2 min read

Waffle charts*

Waffle charts

This week we will go into greater depth on the topic of data visualization. We have already looked at scatterplots and bar charts, so this week will build on things you already know. In my opinion, data visualization is a vitally important part of statistical inference, one that is sometimes omitted from courses like these, where students are led to believe this is something they can figure out for themselves. On the contrary, in my meeetings with clients I would say I spend well over half the time interpreting graphic presentations of data.

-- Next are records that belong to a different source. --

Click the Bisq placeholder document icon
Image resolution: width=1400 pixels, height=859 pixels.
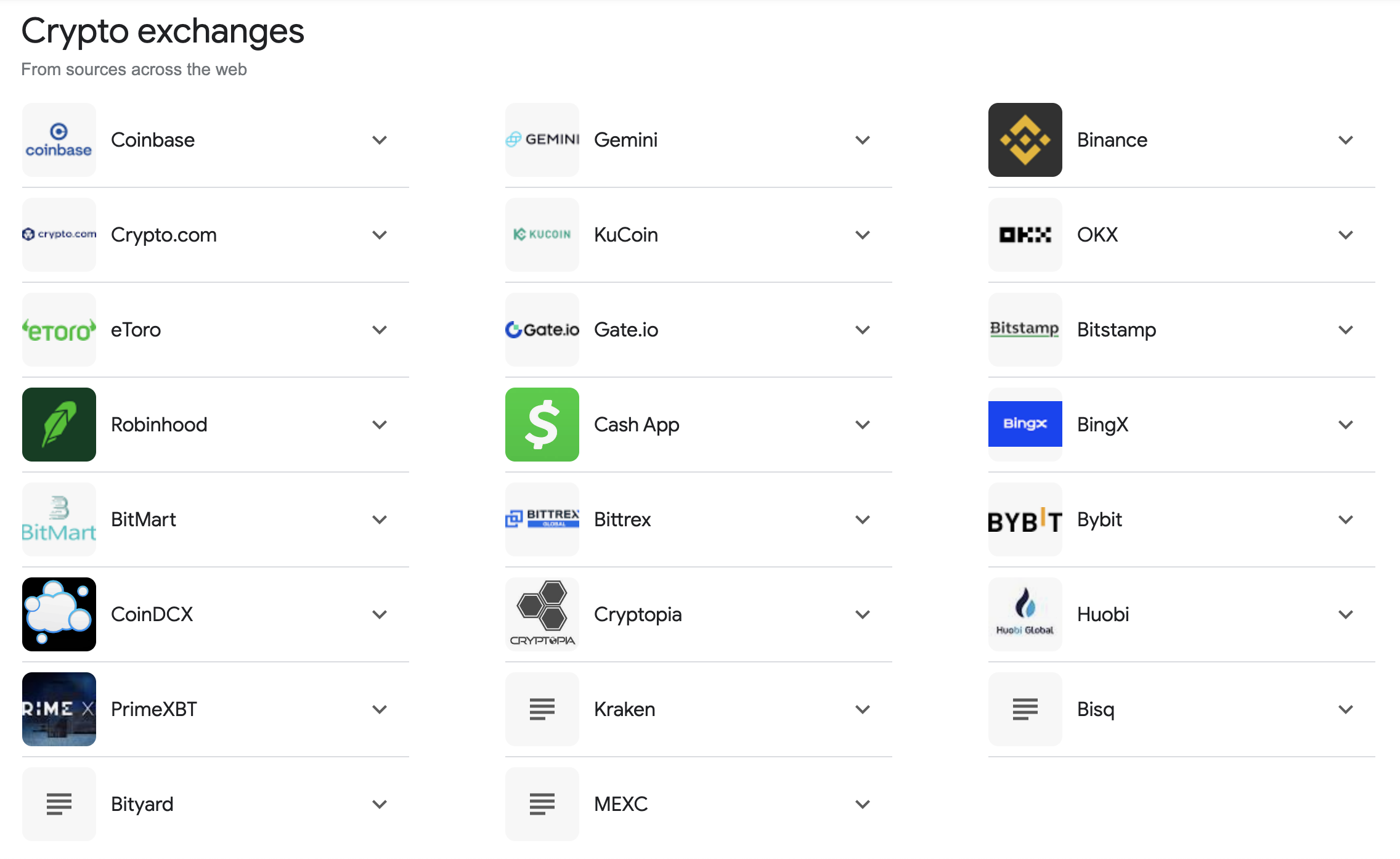1025,709
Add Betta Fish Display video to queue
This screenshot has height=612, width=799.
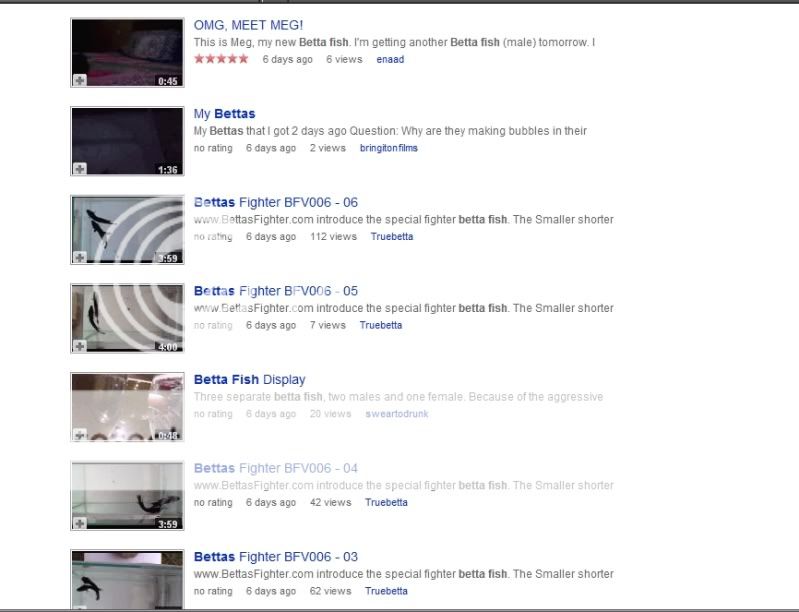point(79,435)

Since we have already covered bar graphs, I will jump straight to a new time of chart known as the waffle chart. It uses a package called waffle. I call the waffle library and load our familiar heart data. As always, we need dplyr as well. In line 20, I replace the annoying ? values with 9s. NAs would have been better, but I wanted to show an example of how you can replace a value with another value using mutate().

library(waffle)
library(dplyr)
heart <- read.csv("C:/epi551/old/heart.csv",header=T)
heart <- mutate(heart,Thalassemia=replace(Thalassemia, Thalassemia=="?","9"))

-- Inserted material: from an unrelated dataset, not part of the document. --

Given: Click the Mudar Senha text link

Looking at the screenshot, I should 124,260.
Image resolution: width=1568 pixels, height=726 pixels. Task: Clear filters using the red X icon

In order to make a waffle plot of the thalassemia variable, we first need to convert it into a table using the table() function. We then use the waffle() function on the table, specifying the number of parts (squares) and rows. The first example plots 303 squares (one for every observation) in 10 rows. The second example plots 36 squares (303 divided by 8, rounded off) in 6 rows. The third example is the same as the second, but with a nicer legend.

thaltable <- table(heart$Thalassemia)

waffle(parts=thaltable, rows=10)

waffle(parts=thaltable/8, rows=6)

heart$thal <- factor(heart$Thalassemia, labels=c("3"="Normal",
        "6"="Fixed defect","7"="Reversable defect", "9"="Unknown"))

thaltable <- table(heart$thal)

waffle(parts=thaltable/8, rows=6,
       colors = c("3"="tomato",
                  "6"="mediumblue",
                  "7"="darkgreen",
                  "9"="darkgoldenrod"),
       reverse=FALSE)

What happened to the unknown category in the last few plots? The number of observations is so small that it only would get a tiny fraction of a square, hence it disappears.

How do you learn the names of the colors in R? Type demo(colors) in the console. You’ll have to hit zoom to see the resulting plot.